Abigaël, 22ans, est une ancienne Enfant Reporter de la ville de Kinshasa. Elle est aujourd'hui étudiante en droit et continue de s'impliquer pour les droits des enfants en encadrant à son tour les Enfants Reporters.

Le 12 juin est la journée mondiale contre le travail des enfants. En fait, parler du travail des enfants me dérange déjà à la base. Je suis Abigaël Mwabe, jeune reporter à Kinshasa.

 

En fait, je pense qu’on ne devrait pas parler des enfants et de leur travail. Souvent, nous choisissons de fermer les yeux sur la question. Et pourtant, un travail qui implique des enfants ne devrait pas exister.  Je pense que les enfants ne le méritent pas simplement.  Un enfant, ça ne travaille pas.

Alors, le 12 juin, nous avons produit des vidéos pour dénoncer le travail des enfants. Nous étions trois jeunes à Kinshasa. Pendant que mes collègues parlent dans leurs vidéos, je les écoute avec beaucoup d’attention. Mais, je ne réagis pas à ce qu’ils disent. Curieusement, nos discours sont presque les mêmes.

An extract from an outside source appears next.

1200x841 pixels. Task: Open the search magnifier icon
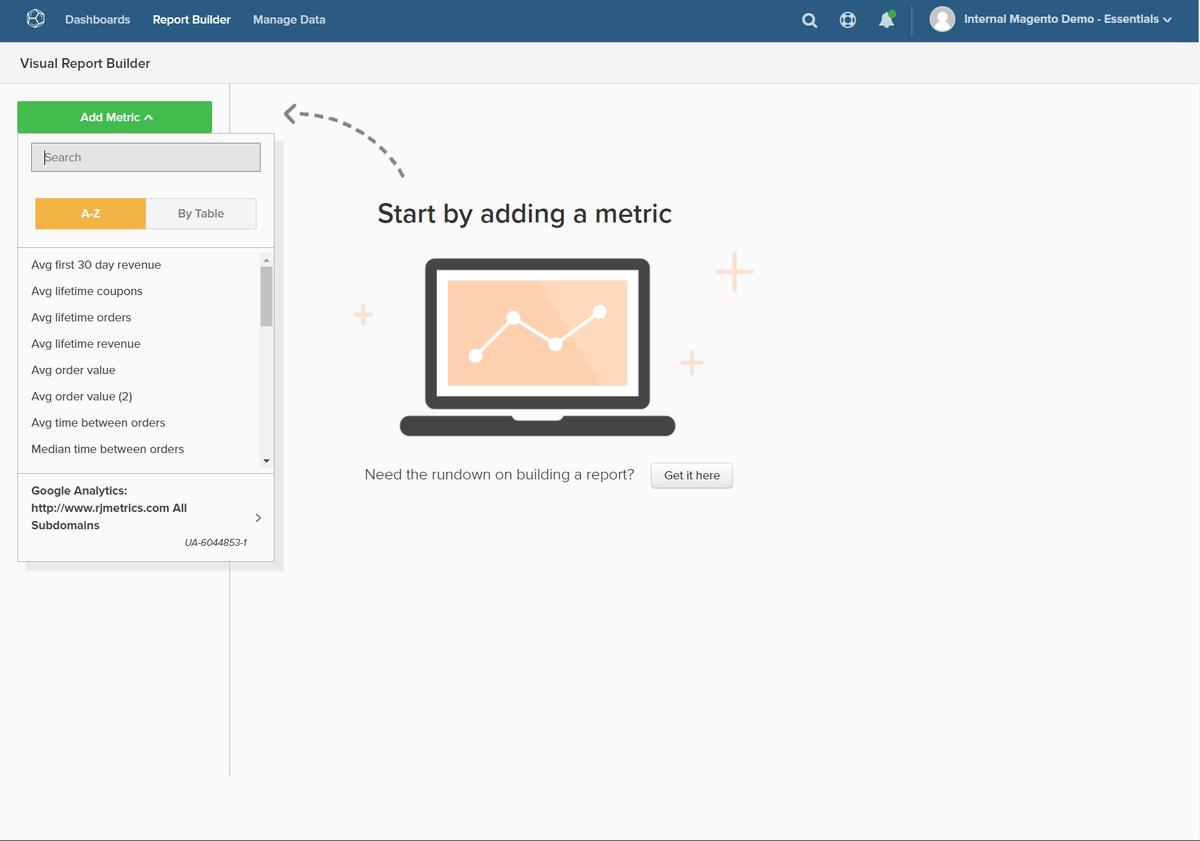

« Situation économique, normes sociales qui ne protègent pas l’enfant, pauvreté, etc. » Des solutions, on en propose plusieurs. « L’accès à une éducation de qualité, promotion des normes sociales plus adéquate, etc. ».

Des enfants qui travaillent, ce n’est pas normal

Mais je me demande, comment une journée dont l’objectif est d’attirer l’attention sur le grand nombre d’enfants qui travaillent, ne produit pas de résultats. En vingt et un ans, rien n’a changé.  Il y a de plus en plus d’enfants dans les rues. Il faudrait que la situation change.

Pendant qu’on parle de la journée mondiale de lutte contre le travail des enfants, certains parmi eux meurent dans les mines. D’autres sont exposés aux dangers dans les rues pour aller vendre ou en essayant de trouver un peu d’argent pour aider leurs familles.  On le voit, mais on se tait. Cela me révolte parce que certains ont mon âge et n’ont pas de choix de se former.

Quand j’en parle, je n’arrive pas à trouver les mots. Parce que pour moi, ce n’est pas normal que certains enfants vivent dans les meilleures conditions et que d’autres vivent dans la misère.

Le problème persiste

Je me rappelle que lors de la cérémonie de la mise en place du cadre de coordination conjointe de toutes les parties prenantes dans le domaine de la promotion et la protection des droits de l’enfant qui s’est tenue au salon bleu de l’hôtel du gouvernement à Kinshasa le 06 juin 2023, le même discours revient. « La situation de l’enfant est encore préoccupante ».

Je m’attends à entendre parler de l’évolution. Mais, dans les discours, j’entends toujours qu’il n’y a pas de changement et que le problème persiste. Comment expliquer que pendant des années, rien ne change ?

« Il faudrait promouvoir les normes sociales qui protègent les enfants, et leur assurer l’accès à une éducation de qualité ». C’est ce que j’ai dit dans la vidéo qu’on a produite.

En réalité, je ne vois pas comment on pourrait dire à ces enfants d’arrêter de se prendre en charge alors qu’ils ont toujours travaillé pour subvenir à leurs besoins. Il faudrait beaucoup de méthodologie pour leur faire d’abord comprendre qu’il n’est pas normal pour enfant de travailler.

On devrait peut-être aussi penser à leur demander ce qu’ils veulent avant tout. Si leur avis compte, ce serait déjà une bonne démarche au lieu de penser à leur place. Souvent lorsqu’on tient des conférences et autres forums, ces enfants qui travaillent ne sont même pas là. Ils sont pourtant les premiers concernés.

Je pense que lorsqu’un enfant a passé plus de temps à travailler, il perd une partie de son âme innocente. Il n’est plus le même.

Ce que je ne comprends pas, c’est comment après toutes les campagnes menées et toutes les journées instituées, les choses ne changent toujours pas ? Peut-être qu’au lieu de commémorer ces journées, on devrait s’en servir pour faire une analyse de la situation et déterminer en se basant sur la situation réelle des enfants, si les réunions et les décisions prises portent ou non leurs fruits. Bref, changer de stratégie. Je voudrais que cela change. En même temps, j’interpelle les décideurs sur les réelles initiatives à prendre pour un réel changement de la situation des enfants qui sont encore en train de travailler.